La decisión podría anunciarse hoy mismo, si bien no se descarta un recurso para impedir el control de precios impuesto por el Gobierno
Telefónica y Sogecable, pese a que tienen de plazo hasta mañana miércoles, podrían anunciar hoy mismo que han decidido continuar con el proceso de fusión digital pese a los 34 condicionantes impuestos por el Gobierno el pasado 29 de noviembre. Desde esa fecha, los equipos financieros de ambas compañías han estado trabajando a fondo analizando la viabilidad de la nueva plataforma de televisión digital por satélite asumiendo las obligaciones impuestas por el Consejo de Ministros.
Pese a que en estos dos meses no se ha llegado a descartar la posibilidad de que tanto Telefónica como Sogecable decidieran dar marcha atrás con el proyecto de fusión, los encuentros de las últimas semanas ya han dejado claro que se optará por adaptar el proceso a las condiciones impuestas por el Gobierno e intentar abrir a posteriori una negociación para sortear el control de precios que se le ha impuesto a la nueva plataforma durante cuatro años.
Precisamente el control de precios es la condición que más preocupa a los protagonistas de la fusión que estiman que provocará que la nueva plataforma posponga inevitablemente su entrada en rentabilidad.
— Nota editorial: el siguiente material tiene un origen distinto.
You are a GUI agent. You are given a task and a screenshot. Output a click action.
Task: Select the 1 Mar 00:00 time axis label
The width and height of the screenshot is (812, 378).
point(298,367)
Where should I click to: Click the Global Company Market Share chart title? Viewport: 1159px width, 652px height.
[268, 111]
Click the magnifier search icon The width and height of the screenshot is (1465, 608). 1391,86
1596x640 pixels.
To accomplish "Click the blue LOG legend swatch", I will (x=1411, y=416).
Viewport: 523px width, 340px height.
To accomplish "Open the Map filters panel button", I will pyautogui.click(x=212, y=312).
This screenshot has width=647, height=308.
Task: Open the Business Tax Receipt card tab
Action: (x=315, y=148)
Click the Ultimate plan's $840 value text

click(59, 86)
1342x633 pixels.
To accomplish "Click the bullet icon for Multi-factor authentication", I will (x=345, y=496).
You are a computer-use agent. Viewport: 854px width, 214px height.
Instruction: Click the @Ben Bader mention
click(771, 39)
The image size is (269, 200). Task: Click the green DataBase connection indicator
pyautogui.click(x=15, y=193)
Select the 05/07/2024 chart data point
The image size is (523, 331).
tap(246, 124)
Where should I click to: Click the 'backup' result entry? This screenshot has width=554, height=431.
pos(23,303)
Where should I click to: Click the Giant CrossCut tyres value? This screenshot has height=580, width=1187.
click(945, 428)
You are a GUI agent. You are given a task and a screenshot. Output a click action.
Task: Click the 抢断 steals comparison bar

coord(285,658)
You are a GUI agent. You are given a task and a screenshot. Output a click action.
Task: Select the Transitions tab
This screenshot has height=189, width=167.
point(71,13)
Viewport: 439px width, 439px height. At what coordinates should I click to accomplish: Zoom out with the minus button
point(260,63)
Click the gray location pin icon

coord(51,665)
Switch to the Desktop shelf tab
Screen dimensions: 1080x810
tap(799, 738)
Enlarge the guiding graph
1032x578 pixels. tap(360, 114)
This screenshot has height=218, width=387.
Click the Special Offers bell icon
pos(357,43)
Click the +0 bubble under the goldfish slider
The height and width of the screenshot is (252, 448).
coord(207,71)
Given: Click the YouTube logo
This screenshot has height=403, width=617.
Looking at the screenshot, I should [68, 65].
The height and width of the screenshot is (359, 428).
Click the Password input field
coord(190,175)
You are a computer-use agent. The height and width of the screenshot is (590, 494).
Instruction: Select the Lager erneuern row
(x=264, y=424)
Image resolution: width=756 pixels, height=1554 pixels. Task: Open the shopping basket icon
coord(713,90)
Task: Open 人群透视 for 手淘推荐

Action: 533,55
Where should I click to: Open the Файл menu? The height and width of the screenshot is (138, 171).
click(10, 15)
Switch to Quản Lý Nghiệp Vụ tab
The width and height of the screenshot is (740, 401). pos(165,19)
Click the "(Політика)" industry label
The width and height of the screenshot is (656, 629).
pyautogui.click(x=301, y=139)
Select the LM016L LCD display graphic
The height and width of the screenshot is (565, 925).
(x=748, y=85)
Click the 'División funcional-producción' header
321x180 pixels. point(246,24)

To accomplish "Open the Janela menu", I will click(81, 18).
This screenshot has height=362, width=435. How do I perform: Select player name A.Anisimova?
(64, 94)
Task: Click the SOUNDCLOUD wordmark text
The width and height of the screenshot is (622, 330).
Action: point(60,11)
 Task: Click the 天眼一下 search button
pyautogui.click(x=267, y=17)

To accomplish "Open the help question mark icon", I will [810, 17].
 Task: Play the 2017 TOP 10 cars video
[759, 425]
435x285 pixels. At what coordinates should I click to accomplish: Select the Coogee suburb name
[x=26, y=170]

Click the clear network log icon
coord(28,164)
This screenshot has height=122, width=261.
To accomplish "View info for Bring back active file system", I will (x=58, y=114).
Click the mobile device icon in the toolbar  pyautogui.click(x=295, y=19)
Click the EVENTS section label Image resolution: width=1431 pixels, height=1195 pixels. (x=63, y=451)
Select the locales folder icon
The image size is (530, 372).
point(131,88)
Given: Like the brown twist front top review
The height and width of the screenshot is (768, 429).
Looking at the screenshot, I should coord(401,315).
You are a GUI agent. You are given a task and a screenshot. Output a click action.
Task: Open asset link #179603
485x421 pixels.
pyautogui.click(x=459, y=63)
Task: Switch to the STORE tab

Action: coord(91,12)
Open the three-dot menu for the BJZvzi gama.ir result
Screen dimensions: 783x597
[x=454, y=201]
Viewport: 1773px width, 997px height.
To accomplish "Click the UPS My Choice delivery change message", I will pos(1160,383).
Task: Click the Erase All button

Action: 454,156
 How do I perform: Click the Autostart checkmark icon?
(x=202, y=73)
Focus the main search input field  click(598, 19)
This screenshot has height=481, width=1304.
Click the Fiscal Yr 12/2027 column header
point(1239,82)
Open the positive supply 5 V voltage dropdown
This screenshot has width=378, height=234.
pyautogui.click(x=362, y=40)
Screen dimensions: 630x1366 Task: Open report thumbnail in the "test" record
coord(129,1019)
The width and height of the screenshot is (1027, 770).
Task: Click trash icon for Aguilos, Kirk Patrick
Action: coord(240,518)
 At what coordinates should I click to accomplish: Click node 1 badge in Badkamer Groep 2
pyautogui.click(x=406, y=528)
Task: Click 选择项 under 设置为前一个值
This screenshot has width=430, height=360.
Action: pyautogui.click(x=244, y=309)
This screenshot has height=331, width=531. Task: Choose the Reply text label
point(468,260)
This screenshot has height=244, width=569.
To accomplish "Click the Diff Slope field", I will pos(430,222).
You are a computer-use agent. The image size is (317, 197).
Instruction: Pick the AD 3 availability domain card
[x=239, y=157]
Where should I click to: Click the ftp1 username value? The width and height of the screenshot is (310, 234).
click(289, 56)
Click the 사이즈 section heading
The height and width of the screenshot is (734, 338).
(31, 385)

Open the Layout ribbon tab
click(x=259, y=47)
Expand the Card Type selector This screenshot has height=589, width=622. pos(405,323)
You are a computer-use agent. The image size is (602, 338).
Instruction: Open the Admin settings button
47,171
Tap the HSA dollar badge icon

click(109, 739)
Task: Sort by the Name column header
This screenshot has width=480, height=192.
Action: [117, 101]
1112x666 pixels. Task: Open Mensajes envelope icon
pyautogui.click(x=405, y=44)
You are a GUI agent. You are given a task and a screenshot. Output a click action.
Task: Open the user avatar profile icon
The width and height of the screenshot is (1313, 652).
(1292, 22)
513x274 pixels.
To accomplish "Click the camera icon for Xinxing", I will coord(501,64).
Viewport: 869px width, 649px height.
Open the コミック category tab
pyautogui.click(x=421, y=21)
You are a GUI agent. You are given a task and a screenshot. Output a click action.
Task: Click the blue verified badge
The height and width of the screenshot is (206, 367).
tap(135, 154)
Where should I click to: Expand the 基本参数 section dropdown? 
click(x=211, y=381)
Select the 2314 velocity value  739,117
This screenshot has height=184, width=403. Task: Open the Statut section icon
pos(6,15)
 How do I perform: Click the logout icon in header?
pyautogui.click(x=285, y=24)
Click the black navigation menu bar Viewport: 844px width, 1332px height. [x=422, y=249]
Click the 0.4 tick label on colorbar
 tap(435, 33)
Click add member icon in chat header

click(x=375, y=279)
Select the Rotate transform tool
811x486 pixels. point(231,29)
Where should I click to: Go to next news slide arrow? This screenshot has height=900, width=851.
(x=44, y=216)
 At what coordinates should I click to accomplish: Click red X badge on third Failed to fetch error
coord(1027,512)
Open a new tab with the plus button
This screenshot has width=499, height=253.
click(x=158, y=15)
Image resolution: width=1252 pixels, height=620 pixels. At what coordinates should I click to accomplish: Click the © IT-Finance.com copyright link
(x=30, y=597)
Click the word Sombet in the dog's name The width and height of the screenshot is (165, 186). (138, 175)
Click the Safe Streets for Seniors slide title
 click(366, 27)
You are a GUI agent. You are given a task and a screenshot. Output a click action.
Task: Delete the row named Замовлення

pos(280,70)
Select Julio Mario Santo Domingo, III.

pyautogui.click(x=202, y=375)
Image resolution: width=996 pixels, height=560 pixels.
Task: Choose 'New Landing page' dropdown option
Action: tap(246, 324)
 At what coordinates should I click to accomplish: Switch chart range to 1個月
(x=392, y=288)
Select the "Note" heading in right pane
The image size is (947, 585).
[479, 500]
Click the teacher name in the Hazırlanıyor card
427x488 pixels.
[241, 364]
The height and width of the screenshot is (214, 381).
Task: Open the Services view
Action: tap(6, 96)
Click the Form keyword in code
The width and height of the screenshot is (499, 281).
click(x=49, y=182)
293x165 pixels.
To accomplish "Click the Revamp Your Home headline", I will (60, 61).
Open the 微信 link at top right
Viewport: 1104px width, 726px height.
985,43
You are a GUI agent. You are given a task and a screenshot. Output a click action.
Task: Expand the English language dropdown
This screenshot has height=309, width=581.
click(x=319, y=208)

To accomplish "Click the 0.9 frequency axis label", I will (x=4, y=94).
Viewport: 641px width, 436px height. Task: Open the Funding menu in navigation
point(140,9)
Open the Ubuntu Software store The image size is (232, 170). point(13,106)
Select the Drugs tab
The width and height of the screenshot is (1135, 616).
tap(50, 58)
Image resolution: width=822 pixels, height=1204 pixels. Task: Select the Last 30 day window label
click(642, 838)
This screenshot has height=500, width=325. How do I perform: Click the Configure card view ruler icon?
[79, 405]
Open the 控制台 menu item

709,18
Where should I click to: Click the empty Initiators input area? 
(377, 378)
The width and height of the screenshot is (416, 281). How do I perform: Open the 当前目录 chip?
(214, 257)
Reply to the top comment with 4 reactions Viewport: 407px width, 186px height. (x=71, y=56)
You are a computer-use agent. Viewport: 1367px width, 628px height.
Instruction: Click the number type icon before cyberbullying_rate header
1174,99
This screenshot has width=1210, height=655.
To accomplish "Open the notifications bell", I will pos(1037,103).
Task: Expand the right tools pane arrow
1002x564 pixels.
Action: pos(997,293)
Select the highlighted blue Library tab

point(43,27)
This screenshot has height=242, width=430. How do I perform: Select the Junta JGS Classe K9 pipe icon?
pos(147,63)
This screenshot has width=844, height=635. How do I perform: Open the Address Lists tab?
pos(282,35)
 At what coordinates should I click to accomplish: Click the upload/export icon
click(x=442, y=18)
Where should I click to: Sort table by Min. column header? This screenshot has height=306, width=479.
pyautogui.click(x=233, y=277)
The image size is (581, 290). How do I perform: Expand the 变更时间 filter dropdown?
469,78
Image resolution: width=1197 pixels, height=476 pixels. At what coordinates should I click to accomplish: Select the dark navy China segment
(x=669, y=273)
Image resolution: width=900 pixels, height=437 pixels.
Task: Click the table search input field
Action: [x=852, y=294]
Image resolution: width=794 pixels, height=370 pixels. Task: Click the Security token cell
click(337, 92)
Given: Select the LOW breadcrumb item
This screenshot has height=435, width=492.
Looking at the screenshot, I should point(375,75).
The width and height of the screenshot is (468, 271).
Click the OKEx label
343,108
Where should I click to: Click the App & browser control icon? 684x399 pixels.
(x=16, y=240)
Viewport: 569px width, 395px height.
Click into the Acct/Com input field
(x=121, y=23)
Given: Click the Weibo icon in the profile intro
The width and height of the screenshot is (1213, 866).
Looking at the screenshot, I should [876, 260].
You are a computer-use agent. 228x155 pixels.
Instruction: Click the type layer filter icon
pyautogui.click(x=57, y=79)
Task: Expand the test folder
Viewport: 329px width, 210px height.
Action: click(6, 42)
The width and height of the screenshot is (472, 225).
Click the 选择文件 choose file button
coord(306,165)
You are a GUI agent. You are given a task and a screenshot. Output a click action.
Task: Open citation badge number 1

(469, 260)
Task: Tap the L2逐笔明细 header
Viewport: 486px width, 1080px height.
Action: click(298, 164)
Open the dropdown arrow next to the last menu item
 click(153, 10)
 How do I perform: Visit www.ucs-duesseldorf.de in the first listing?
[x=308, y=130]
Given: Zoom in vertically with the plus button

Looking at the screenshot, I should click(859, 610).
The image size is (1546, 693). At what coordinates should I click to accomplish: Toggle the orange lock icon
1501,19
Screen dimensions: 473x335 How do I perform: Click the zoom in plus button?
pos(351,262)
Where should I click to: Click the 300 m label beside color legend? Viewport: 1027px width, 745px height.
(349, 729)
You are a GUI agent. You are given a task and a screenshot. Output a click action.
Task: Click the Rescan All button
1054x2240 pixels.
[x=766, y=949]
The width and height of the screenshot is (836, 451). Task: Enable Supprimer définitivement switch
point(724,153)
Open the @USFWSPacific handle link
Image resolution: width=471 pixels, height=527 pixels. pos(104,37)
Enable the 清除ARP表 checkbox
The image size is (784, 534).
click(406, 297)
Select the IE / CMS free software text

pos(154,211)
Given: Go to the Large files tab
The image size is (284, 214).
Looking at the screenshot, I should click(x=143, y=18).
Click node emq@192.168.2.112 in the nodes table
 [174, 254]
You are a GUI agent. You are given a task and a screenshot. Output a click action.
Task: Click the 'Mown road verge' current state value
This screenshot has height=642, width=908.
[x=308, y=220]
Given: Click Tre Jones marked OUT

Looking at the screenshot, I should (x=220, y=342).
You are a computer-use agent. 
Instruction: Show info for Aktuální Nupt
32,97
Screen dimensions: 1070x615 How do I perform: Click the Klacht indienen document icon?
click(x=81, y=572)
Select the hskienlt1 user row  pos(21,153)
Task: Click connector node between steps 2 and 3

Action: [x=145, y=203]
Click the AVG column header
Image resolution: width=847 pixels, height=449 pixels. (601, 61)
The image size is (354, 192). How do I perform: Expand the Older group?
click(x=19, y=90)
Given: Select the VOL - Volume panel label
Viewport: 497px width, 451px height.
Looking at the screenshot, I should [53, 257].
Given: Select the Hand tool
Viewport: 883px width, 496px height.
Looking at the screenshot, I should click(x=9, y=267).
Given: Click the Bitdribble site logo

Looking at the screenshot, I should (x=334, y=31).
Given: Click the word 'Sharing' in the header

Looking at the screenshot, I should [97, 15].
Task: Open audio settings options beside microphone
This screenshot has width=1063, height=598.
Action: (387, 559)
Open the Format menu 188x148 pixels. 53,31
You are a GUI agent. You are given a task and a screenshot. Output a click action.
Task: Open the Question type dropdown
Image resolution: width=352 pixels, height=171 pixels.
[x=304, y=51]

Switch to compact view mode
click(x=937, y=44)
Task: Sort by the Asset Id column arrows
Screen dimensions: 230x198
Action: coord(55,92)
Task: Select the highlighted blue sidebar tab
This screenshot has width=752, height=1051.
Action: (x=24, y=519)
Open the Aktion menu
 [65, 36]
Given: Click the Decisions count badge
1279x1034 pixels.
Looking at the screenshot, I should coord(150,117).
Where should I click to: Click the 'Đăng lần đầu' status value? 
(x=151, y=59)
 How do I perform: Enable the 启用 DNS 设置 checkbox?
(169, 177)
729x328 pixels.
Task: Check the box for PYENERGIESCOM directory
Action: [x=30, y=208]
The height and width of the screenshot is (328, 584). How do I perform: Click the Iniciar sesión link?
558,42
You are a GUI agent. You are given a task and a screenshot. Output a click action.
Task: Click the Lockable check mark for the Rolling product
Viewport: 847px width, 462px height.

La baza que jugarán Sogecable y Telefónica, una vez aceptadas las condiciones del Gobierno, es la de acudir al Tribunal Supremo para exigir que se le retire la intervención de precios al entender que no está justificada.
Como ya adelantó LA GACETA, existe el precedente de la fusión de Prosegur y Blindados del Norte que imponía unos precios en la zona en la que operaba ésta última. Prosegur recurrió al Supremo que acabó dándole la razón al entender que el Consejo de Ministros no había justificado la imposición de esa medida que no había sugerido en su dictamen el Tribunal de Defensa de la Competencia.
En el caso de la integración de Vía Digital y Sogecable, el Tribunal impuso 10 condiciones que luego fueron desdobladas por el Consejo de Ministros que añadió además la exigencia de que la nueva plataforma congelara las tarifas durante 2003 y que las subidas de cuotas fueran siempre inferiores al IPC durante los siguientes tres años. La «amenaza» de acudir a los tribunales será la baza que jugarán Telefónica y Sogecable en una posterior negociación con el Gobierno.
Otro de los escollos que aún no se ha superado es el desacuerdo entre los protagonistas de la operación sobre el volumen de deuda que aportaría cada uno de ellos a la nueva plataforma y, por ende, cuánto dejarían fuera de la misma. Inicialmente el acuerdo suscrito indicaba que la nueva Sogecable nacería con un pasivo de 1.230 millones de euros, de los que 621 millones aportaría Sogecable y los 609 millones restantes Telefónica. A ello habría que añadir los 200 millones de deuda de Audiovisual Sport. Ambas partes seguirán negociando este punto en las próximas semanas.